Ausweg, los!

In Geschichten gibt es immer Getränke, Bier am Strand, Kakao auf dem Balkon, Cocktails in der Bar – und wenn nicht, dann trinkt der Autor beim schreiben seinen Schnaps. Doch in der Regel fängt der Tag mit Kaffee an, jede Geschichte sollte mit Kaffee anfangen. Die Protagonisten werden dann in der Regel wach und die Geschichte nimmt Fahrt auf. Es beginnt ein resümieren über die letzte Nacht oder das Toast vor der Arbeit springt auf den Teller.

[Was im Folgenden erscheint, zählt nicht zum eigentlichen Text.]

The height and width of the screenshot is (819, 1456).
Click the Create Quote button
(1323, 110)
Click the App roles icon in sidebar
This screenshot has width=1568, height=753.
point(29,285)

Nehmen wir Letzteren Fall: der Mann, der seinen Weg zum Dienst antritt, der ohne durchzechte Nacht. Mit dem ersten Wecker fällt er aus dem Bett, unmotiviert putzt er sich die Zähne und verweigert selbst beim Rasieren den Blick in den Spiegel. Rein in die gebügelte Stoffhose, Kurzarmhemd an und raus zur Bushaltestelle. 8.31 Uhr ist Abfahrt, er kommt frühestens zwei Minuten vorher. Er will nicht reden, nicht mit der Tochter seiner Nachbarin, die zur Förderschule fährt und in der Regel pinke Leggins um ihre säulenartigen Oberschenkel schnürt, nicht mit dem alten Herrn der seinen voll Leergut triefenden Jutebeutel über seiner Anglerweste trägt und erst recht nicht mit dem schwarzen Mann. Dunkle Haut, dunkle Jacke und dunkle Augen, davor hat er Angst. Zumindest ein wenig, eigentlich sind sie ihm alle egal.

flickr.com - Maulim
flickr.com – Maulim

Er zieht seine Karte durch die Zeiterfassung, im Büro flackert der Monitor beim Einschalten und er hängt seine Jacke an den Haken. Zählt seine drei Kugelschreiber und wischt kurz über seine Tastatur. Nachdem er eine Stunde auf das Bild mit der Vase, ein Geschenk seiner Mutter, gestarrt hat, schaltet er seine Kaffeemaschine an. Schwarz, ohne Milch und Zucker, so wie jeden Tag. Ein echtes Highlight, Tag für Tag. Punkt zwölf wickelt er die Stulle aus dem Brotpapier und schaut anschließend wieder an die Wand, auf die blaue Vase ohne Blumen. Um 15 Uhr schaltet er die Leuchtstoffröhre über sich an, sitzt im gleißenden Licht und sortiert seine drei Kugelschreiber.

Fünf Tage die Woche der gleiche Ablauf, immer wieder und wieder. Nur am Wochenende, da blättert er durch die Stellenanzeigen der lokalen Zeitung. Er ist seit drei Jahren arbeitslos.